Information shown ->
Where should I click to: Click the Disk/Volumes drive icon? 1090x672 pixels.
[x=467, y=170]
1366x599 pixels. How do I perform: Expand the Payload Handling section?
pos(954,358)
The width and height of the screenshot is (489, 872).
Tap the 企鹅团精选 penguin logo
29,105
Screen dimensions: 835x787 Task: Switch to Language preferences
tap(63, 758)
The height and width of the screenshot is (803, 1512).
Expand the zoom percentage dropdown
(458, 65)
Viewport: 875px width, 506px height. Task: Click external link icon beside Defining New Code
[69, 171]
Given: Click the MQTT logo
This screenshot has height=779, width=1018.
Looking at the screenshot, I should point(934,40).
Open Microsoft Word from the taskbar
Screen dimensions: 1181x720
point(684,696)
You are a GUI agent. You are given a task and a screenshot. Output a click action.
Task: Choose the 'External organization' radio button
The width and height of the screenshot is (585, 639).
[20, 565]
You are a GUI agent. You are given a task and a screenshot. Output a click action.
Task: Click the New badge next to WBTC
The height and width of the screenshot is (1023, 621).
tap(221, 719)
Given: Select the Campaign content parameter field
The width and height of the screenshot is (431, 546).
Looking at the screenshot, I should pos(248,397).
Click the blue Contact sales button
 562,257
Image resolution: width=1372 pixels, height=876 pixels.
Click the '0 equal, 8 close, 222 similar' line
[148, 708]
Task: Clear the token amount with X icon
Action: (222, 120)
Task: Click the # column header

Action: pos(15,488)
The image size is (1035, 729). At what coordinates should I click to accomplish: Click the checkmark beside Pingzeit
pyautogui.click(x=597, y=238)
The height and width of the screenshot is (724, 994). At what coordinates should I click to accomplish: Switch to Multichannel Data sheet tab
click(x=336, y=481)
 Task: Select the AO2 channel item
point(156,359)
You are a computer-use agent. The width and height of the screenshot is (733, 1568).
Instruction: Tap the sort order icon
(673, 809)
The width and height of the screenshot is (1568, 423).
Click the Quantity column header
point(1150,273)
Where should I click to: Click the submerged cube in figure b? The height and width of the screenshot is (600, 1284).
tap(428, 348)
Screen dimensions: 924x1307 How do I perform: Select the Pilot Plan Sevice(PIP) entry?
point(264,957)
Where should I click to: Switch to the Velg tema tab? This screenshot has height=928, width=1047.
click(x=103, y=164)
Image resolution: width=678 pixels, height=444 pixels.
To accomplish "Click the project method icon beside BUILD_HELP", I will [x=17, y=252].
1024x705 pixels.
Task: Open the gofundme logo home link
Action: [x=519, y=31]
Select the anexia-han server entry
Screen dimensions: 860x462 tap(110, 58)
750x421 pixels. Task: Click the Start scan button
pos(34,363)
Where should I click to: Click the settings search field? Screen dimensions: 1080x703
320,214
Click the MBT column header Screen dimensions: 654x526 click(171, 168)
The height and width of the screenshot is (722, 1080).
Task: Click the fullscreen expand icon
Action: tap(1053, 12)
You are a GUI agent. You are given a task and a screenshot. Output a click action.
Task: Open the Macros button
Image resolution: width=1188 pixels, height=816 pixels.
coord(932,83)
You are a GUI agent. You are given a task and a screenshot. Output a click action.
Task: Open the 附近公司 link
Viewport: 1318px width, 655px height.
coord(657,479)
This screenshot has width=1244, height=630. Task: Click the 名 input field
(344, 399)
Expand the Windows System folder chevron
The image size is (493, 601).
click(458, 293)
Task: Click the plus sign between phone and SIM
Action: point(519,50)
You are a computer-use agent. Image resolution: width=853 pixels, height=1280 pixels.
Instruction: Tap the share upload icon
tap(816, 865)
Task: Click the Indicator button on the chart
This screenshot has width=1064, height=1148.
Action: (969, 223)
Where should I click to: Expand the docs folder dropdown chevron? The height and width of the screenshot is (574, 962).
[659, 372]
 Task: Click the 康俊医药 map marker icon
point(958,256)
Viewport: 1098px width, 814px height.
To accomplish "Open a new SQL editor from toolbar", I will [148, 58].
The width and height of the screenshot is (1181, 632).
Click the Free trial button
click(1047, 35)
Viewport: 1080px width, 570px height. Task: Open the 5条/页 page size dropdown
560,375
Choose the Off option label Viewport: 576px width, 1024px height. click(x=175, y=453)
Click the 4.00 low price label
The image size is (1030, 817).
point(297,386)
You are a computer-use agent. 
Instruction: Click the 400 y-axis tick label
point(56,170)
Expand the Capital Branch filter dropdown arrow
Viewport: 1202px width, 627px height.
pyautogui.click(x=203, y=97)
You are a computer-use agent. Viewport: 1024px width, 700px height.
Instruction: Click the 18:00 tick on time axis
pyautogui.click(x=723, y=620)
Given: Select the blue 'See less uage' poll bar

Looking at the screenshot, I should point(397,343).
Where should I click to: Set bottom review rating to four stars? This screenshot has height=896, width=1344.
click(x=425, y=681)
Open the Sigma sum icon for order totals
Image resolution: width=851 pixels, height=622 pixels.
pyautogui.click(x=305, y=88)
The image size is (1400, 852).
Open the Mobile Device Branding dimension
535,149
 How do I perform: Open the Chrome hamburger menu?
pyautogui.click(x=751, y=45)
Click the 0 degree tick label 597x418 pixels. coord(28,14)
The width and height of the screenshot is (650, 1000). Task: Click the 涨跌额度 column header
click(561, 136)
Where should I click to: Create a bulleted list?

Task objective ->
The entries above must be retyped exactly, down to the last character.

Written solution ->
Where should I click to: Click the Disk/Volumes drive icon? 1090x672 pixels.
[x=467, y=170]
1366x599 pixels. How do I perform: Expand the Payload Handling section?
pos(954,358)
The width and height of the screenshot is (489, 872).
Tap the 企鹅团精选 penguin logo
29,105
Screen dimensions: 835x787 Task: Switch to Language preferences
tap(63, 758)
The height and width of the screenshot is (803, 1512).
Expand the zoom percentage dropdown
(458, 65)
Viewport: 875px width, 506px height. Task: Click external link icon beside Defining New Code
[69, 171]
Given: Click the MQTT logo
This screenshot has height=779, width=1018.
Looking at the screenshot, I should point(934,40).
Open Microsoft Word from the taskbar
Screen dimensions: 1181x720
point(684,696)
You are a GUI agent. You are given a task and a screenshot. Output a click action.
Task: Choose the 'External organization' radio button
The width and height of the screenshot is (585, 639).
[20, 565]
You are a GUI agent. You are given a task and a screenshot. Output a click action.
Task: Click the New badge next to WBTC
The height and width of the screenshot is (1023, 621).
tap(221, 719)
Given: Select the Campaign content parameter field
The width and height of the screenshot is (431, 546).
Looking at the screenshot, I should pos(248,397).
Click the blue Contact sales button
 562,257
Image resolution: width=1372 pixels, height=876 pixels.
Click the '0 equal, 8 close, 222 similar' line
[148, 708]
Task: Clear the token amount with X icon
Action: (222, 120)
Task: Click the # column header

Action: pos(15,488)
The image size is (1035, 729). At what coordinates should I click to accomplish: Click the checkmark beside Pingzeit
pyautogui.click(x=597, y=238)
The height and width of the screenshot is (724, 994). At what coordinates should I click to accomplish: Switch to Multichannel Data sheet tab
click(x=336, y=481)
 Task: Select the AO2 channel item
point(156,359)
You are a computer-use agent. The width and height of the screenshot is (733, 1568).
Instruction: Tap the sort order icon
(673, 809)
The width and height of the screenshot is (1568, 423).
Click the Quantity column header
point(1150,273)
Where should I click to: Click the submerged cube in figure b? The height and width of the screenshot is (600, 1284).
tap(428, 348)
Screen dimensions: 924x1307 How do I perform: Select the Pilot Plan Sevice(PIP) entry?
point(264,957)
Where should I click to: Switch to the Velg tema tab? This screenshot has height=928, width=1047.
click(x=103, y=164)
Image resolution: width=678 pixels, height=444 pixels.
To accomplish "Click the project method icon beside BUILD_HELP", I will [x=17, y=252].
1024x705 pixels.
Task: Open the gofundme logo home link
Action: [x=519, y=31]
Select the anexia-han server entry
Screen dimensions: 860x462 tap(110, 58)
750x421 pixels. Task: Click the Start scan button
pos(34,363)
Where should I click to: Click the settings search field? Screen dimensions: 1080x703
320,214
Click the MBT column header Screen dimensions: 654x526 click(171, 168)
The height and width of the screenshot is (722, 1080).
Task: Click the fullscreen expand icon
Action: tap(1053, 12)
You are a GUI agent. You are given a task and a screenshot. Output a click action.
Task: Open the Macros button
Image resolution: width=1188 pixels, height=816 pixels.
coord(932,83)
You are a GUI agent. You are given a task and a screenshot. Output a click action.
Task: Open the 附近公司 link
Viewport: 1318px width, 655px height.
coord(657,479)
This screenshot has width=1244, height=630. Task: Click the 名 input field
(344, 399)
Expand the Windows System folder chevron
The image size is (493, 601).
click(458, 293)
Task: Click the plus sign between phone and SIM
Action: point(519,50)
You are a computer-use agent. Image resolution: width=853 pixels, height=1280 pixels.
Instruction: Tap the share upload icon
tap(816, 865)
Task: Click the Indicator button on the chart
This screenshot has width=1064, height=1148.
Action: (969, 223)
Where should I click to: Expand the docs folder dropdown chevron? The height and width of the screenshot is (574, 962).
[659, 372]
 Task: Click the 康俊医药 map marker icon
point(958,256)
Viewport: 1098px width, 814px height.
To accomplish "Open a new SQL editor from toolbar", I will [148, 58].
The width and height of the screenshot is (1181, 632).
Click the Free trial button
click(1047, 35)
Viewport: 1080px width, 570px height. Task: Open the 5条/页 page size dropdown
560,375
Choose the Off option label Viewport: 576px width, 1024px height. click(x=175, y=453)
Click the 4.00 low price label
The image size is (1030, 817).
point(297,386)
You are a computer-use agent. 
Instruction: Click the 400 y-axis tick label
point(56,170)
Expand the Capital Branch filter dropdown arrow
Viewport: 1202px width, 627px height.
pyautogui.click(x=203, y=97)
You are a computer-use agent. Viewport: 1024px width, 700px height.
Instruction: Click the 18:00 tick on time axis
pyautogui.click(x=723, y=620)
Given: Select the blue 'See less uage' poll bar

Looking at the screenshot, I should point(397,343).
Where should I click to: Set bottom review rating to four stars? This screenshot has height=896, width=1344.
click(x=425, y=681)
Open the Sigma sum icon for order totals
Image resolution: width=851 pixels, height=622 pixels.
pyautogui.click(x=305, y=88)
The image size is (1400, 852).
Open the Mobile Device Branding dimension
535,149
 How do I perform: Open the Chrome hamburger menu?
pyautogui.click(x=751, y=45)
Click the 0 degree tick label 597x418 pixels. coord(28,14)
The width and height of the screenshot is (650, 1000). Task: Click the 涨跌额度 column header
click(561, 136)
Where should I click to: Create a bulleted list?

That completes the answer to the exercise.